Gedanken zu Hildegard von Bingen

Verantwortlicher Autor: Schura Euller Cook Wien, 20.09.2020, 09:07 Uhr
Presse-Ressort von: Dr.Schura Euller Cook Bericht 4145x gelesen

Wien [ENA] Vor ungefähr tausend Jahren, nämlich 1098, wurde Hildegard von Bingen in Bermersheim in der Pfalz geboren. Es war auch die Zeit der großen katholischen Klostergründungen, die als geistliche und weltliche Herrschaft die Gesellschaft im Sinne der Bibel gestalten wollten. Schon Karl der Große wollte, dass Klöster eine zivilisatorische Aufgabe wahrnehmen. Der "Zauber der Bibel" löste eine Umgestaltung der Kultur aus.

Alte Mythen verblassten und "Das Buch der Bücher" mit seinen Gottesvorstellungen, Geschichten, Propheten, Wundertätigkeiten und Lyrik ergriff die Menschen immer mehr. 1108 ließ die Grafenfamilie von Sponheim eine Frauenklausur auf dem Klostergelände Disibodenberg errichten, in dem die erst 8jährige Hildegard aufgenommen wurde, weil sie angeblich schon mit 5 Jahren religiöse Visionen hatte. Hildegard wurde 1136 Äbtissin, war Dichterin und Naturwissenschaftlerin. Sie war die erste anerkannte Vertreterin der deutschen Mystik. Ihre Werke befassen sich mit Religion, Medizin, Ethik oder Kosmologie.
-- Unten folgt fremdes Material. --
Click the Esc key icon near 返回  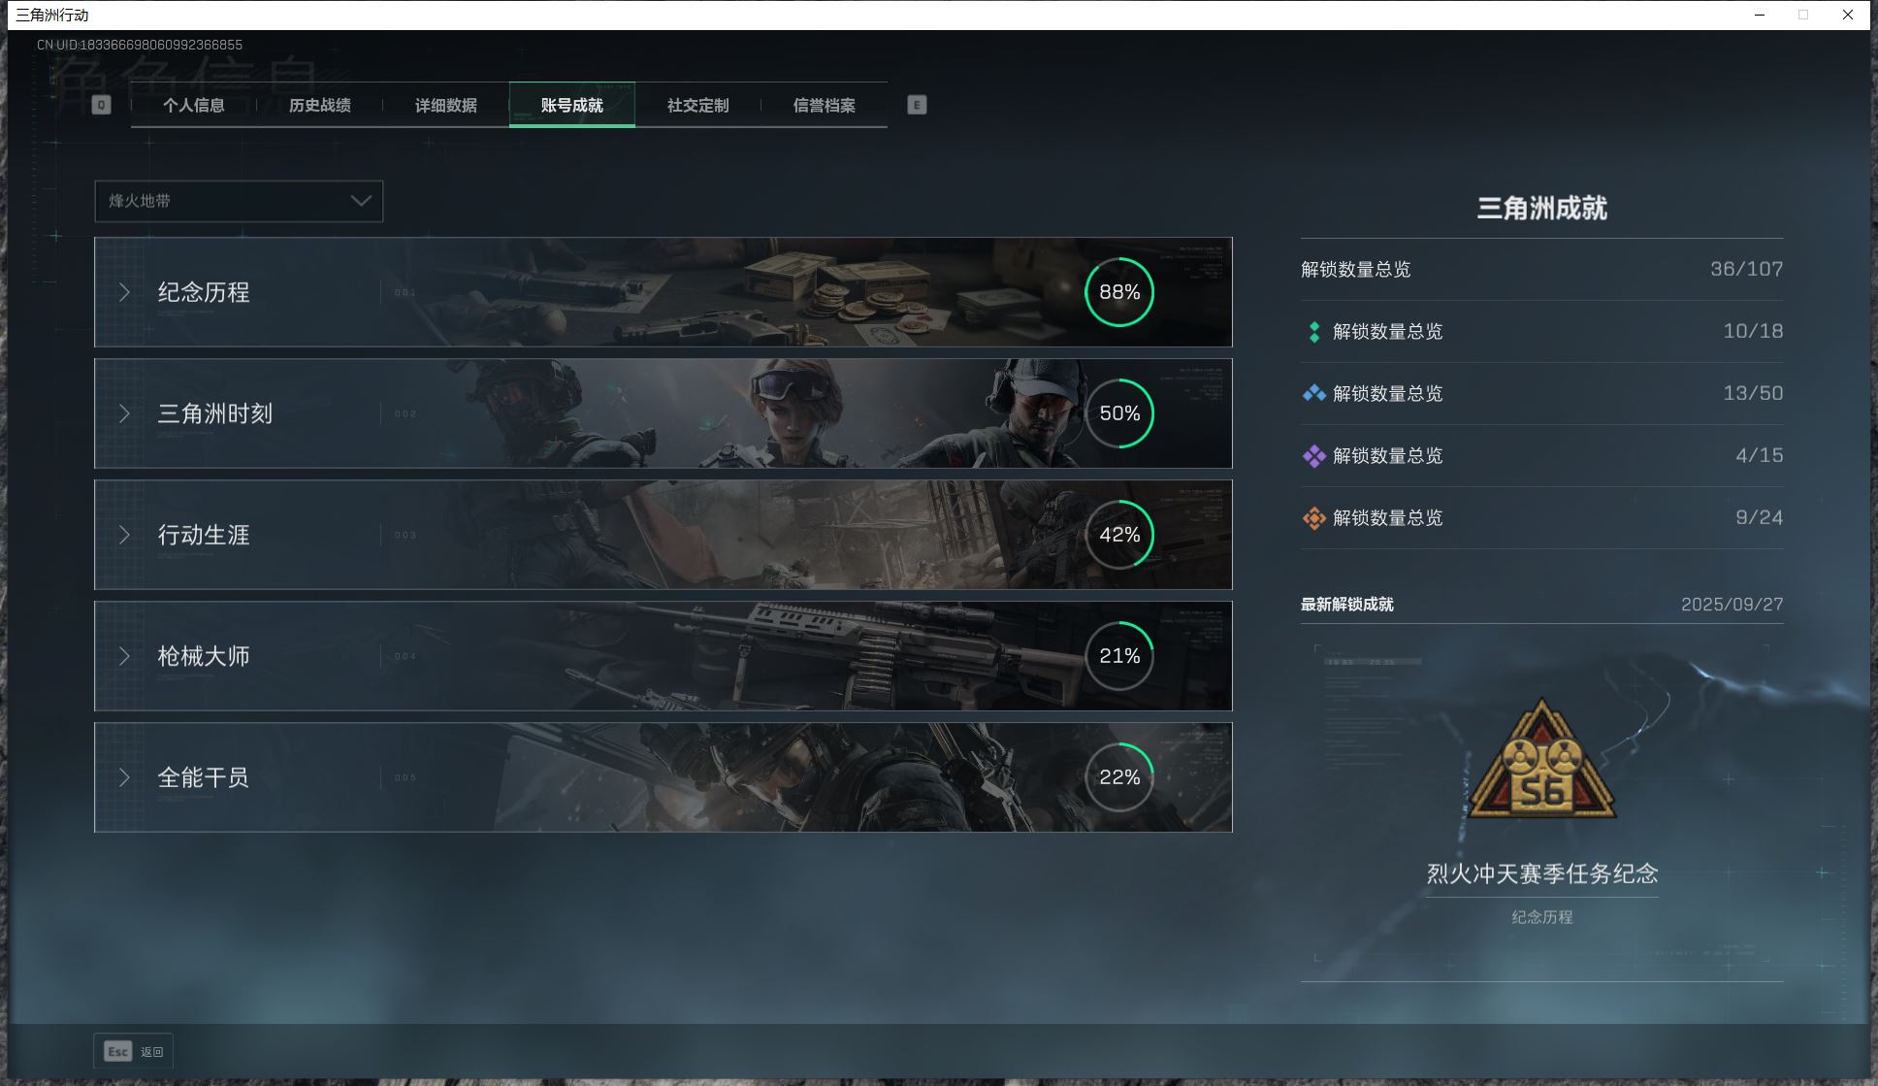116,1051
Sie predigte auch öffentlich und 1147, während der Synode in Trier bekam sie die Erlaubnis vom Papst Eugen III. ihre Visionen zu veröffentlichen.
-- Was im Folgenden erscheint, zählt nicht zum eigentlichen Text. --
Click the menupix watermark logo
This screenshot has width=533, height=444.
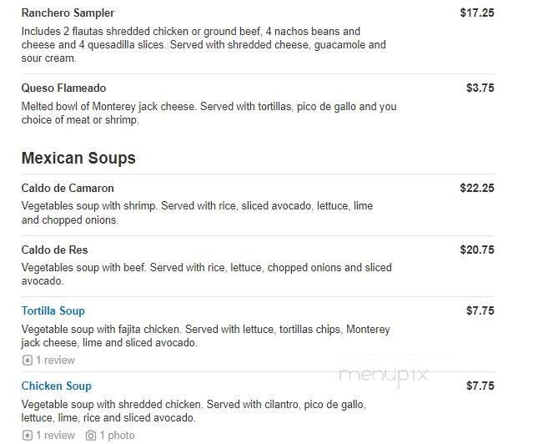(x=383, y=375)
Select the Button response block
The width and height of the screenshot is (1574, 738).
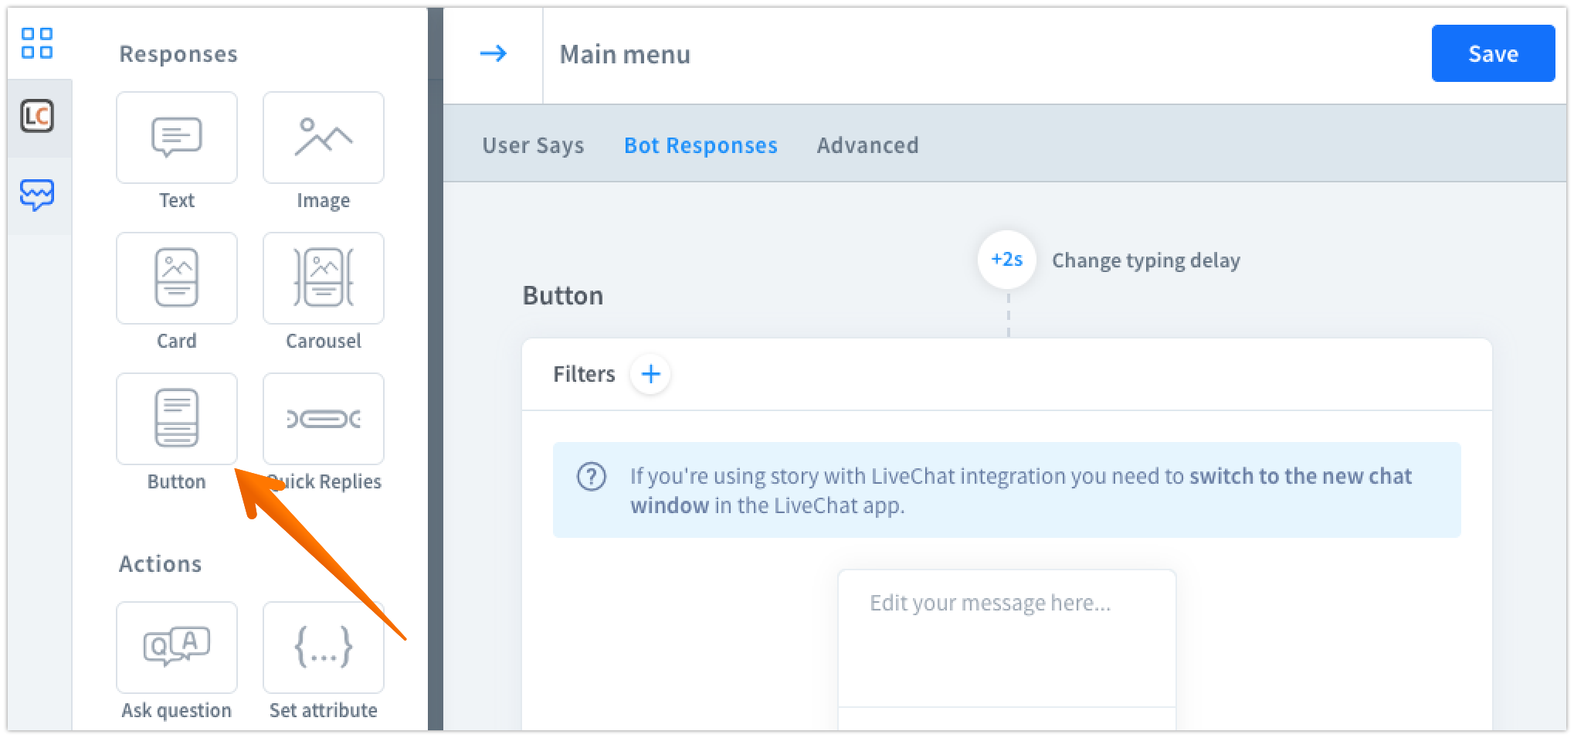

In der vierten Vision schreibt sie, "und dann sah ich einen unbeschreiblich heiteren Glanz, der wie in zahllosen Augen aufflammte. Gegen die vier Seiten der Welt hatte er Ecken. Er versinnildete das Geheimnis des himmlischen Schöpfers." In ihrer fünten, irgendwie beklemmenden Vision, sah sie auch Abraham, Moses und die übrigen Propheten auf einer übergroßen Frauengestalt stehend, die die Synagoge symbolisiert. Aber als Medizinerin konnte sie auch realistisch und derb sein. Sie schreibt, "manche Menschen sind gierig und enthalten sich nicht üppiger Speisen. So bildet sich in ihnen giftiger, zäher, trockner Schleim" oder "wenn das Blut eines Mannes in der Glut der Wollust aufschäumt, giebt es Schaum von sich, den wir Samen nennen."